Entries for locating words and elements:
— BEGIN —

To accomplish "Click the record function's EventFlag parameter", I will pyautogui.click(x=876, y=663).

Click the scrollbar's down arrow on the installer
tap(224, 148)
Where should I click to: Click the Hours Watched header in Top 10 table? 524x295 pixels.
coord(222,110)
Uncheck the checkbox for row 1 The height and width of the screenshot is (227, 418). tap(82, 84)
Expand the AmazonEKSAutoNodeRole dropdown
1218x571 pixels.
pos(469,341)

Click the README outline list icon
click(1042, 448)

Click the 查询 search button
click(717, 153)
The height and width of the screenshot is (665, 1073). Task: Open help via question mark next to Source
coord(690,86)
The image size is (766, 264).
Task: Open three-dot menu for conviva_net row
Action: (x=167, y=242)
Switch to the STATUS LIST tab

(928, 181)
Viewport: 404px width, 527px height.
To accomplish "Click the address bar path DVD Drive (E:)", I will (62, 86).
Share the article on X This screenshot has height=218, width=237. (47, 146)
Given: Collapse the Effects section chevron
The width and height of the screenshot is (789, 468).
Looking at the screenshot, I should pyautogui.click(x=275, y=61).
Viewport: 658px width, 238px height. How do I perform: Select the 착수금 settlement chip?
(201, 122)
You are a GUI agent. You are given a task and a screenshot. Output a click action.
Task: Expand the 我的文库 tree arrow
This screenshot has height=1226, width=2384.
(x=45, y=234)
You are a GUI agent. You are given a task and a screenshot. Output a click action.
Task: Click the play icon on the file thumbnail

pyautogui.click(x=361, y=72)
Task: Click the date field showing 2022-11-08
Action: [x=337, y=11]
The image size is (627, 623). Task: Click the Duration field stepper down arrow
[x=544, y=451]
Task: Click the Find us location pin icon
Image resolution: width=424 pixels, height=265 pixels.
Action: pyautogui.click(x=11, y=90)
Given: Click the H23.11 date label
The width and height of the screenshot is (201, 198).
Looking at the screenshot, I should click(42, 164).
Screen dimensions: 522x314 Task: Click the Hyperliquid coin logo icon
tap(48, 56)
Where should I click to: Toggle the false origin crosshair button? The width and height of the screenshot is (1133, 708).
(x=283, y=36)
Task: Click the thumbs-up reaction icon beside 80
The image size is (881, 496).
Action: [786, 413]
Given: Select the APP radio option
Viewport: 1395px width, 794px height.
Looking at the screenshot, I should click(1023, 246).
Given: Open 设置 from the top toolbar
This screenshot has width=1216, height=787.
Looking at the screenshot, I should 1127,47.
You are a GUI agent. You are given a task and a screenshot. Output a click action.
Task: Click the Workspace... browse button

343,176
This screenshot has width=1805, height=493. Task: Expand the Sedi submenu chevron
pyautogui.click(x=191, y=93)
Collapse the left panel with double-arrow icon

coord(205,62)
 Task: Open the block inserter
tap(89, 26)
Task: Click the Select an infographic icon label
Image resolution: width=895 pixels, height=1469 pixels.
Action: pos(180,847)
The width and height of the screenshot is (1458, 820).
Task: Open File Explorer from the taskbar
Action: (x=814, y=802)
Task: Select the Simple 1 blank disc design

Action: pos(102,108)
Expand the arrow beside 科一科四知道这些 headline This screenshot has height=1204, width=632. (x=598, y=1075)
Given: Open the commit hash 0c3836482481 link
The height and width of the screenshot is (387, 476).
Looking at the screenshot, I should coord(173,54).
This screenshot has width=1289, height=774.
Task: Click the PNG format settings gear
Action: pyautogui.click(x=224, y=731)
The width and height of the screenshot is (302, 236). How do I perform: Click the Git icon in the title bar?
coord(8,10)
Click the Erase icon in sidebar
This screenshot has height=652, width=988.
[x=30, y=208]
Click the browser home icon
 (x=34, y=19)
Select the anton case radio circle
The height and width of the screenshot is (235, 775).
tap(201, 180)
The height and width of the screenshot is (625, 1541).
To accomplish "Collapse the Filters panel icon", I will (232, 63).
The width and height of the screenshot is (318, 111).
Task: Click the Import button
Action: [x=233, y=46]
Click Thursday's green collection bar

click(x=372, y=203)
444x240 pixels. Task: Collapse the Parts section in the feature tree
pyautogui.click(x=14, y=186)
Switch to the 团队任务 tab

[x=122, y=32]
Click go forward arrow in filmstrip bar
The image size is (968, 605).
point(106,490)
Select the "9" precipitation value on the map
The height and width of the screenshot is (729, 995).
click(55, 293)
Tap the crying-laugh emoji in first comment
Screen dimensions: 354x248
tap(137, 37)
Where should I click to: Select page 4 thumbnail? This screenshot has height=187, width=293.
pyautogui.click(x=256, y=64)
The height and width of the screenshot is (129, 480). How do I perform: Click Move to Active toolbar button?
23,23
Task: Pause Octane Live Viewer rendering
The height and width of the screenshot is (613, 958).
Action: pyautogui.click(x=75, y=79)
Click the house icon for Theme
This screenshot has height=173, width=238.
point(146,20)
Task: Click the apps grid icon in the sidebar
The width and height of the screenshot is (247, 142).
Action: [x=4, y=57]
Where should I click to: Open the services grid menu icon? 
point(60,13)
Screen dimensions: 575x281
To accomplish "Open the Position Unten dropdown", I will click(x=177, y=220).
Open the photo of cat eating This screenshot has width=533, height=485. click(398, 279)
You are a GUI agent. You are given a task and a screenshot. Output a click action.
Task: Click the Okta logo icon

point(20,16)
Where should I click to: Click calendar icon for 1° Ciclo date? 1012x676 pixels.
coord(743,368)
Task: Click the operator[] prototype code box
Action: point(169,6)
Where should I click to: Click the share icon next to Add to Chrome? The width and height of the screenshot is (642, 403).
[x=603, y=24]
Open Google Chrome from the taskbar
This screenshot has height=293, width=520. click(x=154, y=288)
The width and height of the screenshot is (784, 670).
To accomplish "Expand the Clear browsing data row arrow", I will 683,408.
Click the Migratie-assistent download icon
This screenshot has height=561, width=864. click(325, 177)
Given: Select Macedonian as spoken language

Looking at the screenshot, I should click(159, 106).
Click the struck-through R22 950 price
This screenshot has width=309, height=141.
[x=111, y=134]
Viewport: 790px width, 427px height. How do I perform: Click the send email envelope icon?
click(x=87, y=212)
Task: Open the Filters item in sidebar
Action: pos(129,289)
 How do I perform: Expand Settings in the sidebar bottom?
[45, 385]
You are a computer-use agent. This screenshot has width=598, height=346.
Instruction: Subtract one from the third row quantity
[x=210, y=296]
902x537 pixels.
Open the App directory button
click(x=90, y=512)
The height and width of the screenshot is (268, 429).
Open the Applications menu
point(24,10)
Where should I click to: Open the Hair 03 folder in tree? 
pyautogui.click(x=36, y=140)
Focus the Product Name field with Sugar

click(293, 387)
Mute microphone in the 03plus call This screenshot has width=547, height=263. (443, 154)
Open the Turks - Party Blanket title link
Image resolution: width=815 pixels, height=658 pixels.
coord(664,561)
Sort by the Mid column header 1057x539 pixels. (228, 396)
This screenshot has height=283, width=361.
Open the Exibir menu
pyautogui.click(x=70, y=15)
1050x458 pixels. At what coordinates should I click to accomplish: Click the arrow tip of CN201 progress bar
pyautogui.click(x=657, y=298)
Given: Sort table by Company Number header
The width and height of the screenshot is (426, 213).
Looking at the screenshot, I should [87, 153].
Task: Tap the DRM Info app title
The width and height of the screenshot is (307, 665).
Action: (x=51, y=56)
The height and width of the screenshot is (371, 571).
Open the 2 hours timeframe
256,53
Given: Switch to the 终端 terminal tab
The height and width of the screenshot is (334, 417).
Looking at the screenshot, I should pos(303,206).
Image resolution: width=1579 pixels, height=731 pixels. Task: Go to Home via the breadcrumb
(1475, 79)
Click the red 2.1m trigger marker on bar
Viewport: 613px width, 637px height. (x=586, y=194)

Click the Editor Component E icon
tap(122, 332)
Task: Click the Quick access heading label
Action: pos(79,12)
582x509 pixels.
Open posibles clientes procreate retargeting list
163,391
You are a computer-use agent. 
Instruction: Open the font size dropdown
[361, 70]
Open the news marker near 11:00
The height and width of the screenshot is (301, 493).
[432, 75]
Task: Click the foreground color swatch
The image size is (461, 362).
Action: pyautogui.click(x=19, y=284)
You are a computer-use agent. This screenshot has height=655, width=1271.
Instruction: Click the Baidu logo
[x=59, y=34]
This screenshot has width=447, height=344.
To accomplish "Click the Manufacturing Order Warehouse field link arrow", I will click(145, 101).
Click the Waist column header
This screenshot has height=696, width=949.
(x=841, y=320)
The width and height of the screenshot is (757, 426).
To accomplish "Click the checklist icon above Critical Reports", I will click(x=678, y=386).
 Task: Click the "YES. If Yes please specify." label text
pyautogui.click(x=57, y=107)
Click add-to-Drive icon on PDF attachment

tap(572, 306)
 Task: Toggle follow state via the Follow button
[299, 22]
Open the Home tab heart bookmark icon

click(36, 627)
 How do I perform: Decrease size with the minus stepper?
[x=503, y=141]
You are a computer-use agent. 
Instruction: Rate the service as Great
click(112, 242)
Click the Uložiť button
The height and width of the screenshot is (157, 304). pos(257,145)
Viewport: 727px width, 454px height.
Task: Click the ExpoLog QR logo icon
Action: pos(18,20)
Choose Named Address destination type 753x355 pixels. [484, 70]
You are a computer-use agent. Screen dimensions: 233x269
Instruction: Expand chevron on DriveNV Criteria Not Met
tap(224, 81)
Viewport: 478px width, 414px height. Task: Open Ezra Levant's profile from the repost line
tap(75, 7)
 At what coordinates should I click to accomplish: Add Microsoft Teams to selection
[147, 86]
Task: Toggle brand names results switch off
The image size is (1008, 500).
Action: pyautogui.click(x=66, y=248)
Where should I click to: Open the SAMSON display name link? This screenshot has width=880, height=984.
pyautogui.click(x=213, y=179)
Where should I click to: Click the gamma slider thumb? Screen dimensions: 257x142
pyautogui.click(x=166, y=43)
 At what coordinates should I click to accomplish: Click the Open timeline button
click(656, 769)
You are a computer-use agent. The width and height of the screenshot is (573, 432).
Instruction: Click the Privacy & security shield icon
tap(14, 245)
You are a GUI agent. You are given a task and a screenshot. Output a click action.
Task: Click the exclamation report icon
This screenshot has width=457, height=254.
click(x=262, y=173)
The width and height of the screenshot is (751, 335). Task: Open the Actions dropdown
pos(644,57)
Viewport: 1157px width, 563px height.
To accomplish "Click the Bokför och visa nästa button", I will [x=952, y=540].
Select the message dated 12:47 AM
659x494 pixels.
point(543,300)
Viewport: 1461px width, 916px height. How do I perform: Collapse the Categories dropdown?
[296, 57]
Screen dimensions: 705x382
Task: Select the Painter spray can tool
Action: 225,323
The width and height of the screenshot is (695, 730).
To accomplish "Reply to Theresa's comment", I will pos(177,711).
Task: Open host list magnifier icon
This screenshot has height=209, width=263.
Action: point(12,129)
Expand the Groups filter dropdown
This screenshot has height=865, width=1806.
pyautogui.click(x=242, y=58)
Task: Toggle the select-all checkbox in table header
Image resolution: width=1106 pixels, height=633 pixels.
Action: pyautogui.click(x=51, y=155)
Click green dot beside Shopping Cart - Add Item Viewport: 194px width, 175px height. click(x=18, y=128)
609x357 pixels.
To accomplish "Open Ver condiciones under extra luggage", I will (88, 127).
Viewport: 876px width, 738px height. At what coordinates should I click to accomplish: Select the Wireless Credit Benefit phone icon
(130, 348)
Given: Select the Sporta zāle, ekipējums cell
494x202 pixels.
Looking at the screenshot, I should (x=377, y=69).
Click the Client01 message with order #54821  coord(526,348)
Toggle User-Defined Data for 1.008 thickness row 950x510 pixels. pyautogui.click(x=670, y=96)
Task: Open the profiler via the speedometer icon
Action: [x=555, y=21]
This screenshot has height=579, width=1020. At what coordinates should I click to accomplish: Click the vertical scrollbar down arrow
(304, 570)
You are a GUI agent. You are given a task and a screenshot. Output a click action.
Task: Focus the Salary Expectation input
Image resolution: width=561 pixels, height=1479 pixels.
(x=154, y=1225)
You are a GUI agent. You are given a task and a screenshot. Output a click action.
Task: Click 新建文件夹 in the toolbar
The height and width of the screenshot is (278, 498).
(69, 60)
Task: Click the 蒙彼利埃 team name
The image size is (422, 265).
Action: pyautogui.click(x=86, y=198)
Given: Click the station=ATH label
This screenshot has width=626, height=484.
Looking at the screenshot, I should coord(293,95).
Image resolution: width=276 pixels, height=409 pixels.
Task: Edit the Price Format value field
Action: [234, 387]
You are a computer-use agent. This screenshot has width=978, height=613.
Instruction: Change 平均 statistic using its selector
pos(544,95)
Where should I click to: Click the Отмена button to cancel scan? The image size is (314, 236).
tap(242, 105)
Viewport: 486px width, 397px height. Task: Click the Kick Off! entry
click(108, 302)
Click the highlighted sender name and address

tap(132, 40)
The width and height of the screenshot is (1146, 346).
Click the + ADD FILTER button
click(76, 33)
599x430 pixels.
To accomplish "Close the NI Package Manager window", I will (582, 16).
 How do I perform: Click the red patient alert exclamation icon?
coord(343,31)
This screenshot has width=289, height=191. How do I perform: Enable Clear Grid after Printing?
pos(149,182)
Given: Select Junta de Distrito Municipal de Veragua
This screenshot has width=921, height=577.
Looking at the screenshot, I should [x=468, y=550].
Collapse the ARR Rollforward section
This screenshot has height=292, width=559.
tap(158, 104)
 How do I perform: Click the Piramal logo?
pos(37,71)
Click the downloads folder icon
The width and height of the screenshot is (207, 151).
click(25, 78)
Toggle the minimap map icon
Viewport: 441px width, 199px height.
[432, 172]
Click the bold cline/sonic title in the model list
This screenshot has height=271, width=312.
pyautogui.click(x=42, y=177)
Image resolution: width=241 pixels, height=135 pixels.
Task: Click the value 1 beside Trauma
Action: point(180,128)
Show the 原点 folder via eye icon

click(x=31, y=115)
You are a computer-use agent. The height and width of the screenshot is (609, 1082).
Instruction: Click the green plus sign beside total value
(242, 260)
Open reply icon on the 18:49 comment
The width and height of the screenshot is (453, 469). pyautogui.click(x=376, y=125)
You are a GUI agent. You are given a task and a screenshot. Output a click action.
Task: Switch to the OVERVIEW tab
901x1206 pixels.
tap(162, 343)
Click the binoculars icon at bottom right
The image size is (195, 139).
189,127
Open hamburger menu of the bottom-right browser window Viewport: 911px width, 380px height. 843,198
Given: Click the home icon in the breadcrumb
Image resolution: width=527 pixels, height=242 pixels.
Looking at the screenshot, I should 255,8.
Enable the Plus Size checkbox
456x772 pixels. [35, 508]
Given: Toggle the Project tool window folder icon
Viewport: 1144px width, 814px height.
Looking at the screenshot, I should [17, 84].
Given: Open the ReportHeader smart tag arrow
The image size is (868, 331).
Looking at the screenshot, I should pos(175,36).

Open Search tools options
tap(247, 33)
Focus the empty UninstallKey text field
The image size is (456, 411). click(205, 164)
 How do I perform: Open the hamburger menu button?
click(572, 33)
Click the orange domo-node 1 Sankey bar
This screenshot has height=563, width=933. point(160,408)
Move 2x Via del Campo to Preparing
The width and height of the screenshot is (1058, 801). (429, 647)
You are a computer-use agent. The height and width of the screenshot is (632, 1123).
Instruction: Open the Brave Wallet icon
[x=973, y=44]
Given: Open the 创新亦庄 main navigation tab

— END —

## WORK INSTRUCTIONS
Can you repeat the lines from the one with "Task: Toggle follow" up to and including the one with "I will pos(177,711).", exactly as they appear?

## OUTPUT
 Task: Toggle follow state via the Follow button
[299, 22]
Open the Home tab heart bookmark icon

click(36, 627)
 How do I perform: Decrease size with the minus stepper?
[x=503, y=141]
You are a computer-use agent. 
Instruction: Rate the service as Great
click(112, 242)
Click the Uložiť button
The height and width of the screenshot is (157, 304). pos(257,145)
Viewport: 727px width, 454px height.
Task: Click the ExpoLog QR logo icon
Action: pos(18,20)
Choose Named Address destination type 753x355 pixels. [484, 70]
You are a computer-use agent. Screen dimensions: 233x269
Instruction: Expand chevron on DriveNV Criteria Not Met
tap(224, 81)
Viewport: 478px width, 414px height. Task: Open Ezra Levant's profile from the repost line
tap(75, 7)
 At what coordinates should I click to accomplish: Add Microsoft Teams to selection
[147, 86]
Task: Toggle brand names results switch off
The image size is (1008, 500).
Action: pyautogui.click(x=66, y=248)
Where should I click to: Open the SAMSON display name link? This screenshot has width=880, height=984.
pyautogui.click(x=213, y=179)
Where should I click to: Click the gamma slider thumb? Screen dimensions: 257x142
pyautogui.click(x=166, y=43)
 At what coordinates should I click to accomplish: Click the Open timeline button
click(656, 769)
You are a computer-use agent. The width and height of the screenshot is (573, 432).
Instruction: Click the Privacy & security shield icon
tap(14, 245)
You are a GUI agent. You are given a task and a screenshot. Output a click action.
Task: Click the exclamation report icon
This screenshot has width=457, height=254.
click(x=262, y=173)
The width and height of the screenshot is (751, 335). Task: Open the Actions dropdown
pos(644,57)
Viewport: 1157px width, 563px height.
To accomplish "Click the Bokför och visa nästa button", I will [x=952, y=540].
Select the message dated 12:47 AM
659x494 pixels.
point(543,300)
Viewport: 1461px width, 916px height. How do I perform: Collapse the Categories dropdown?
[296, 57]
Screen dimensions: 705x382
Task: Select the Painter spray can tool
Action: 225,323
The width and height of the screenshot is (695, 730).
To accomplish "Reply to Theresa's comment", I will pos(177,711).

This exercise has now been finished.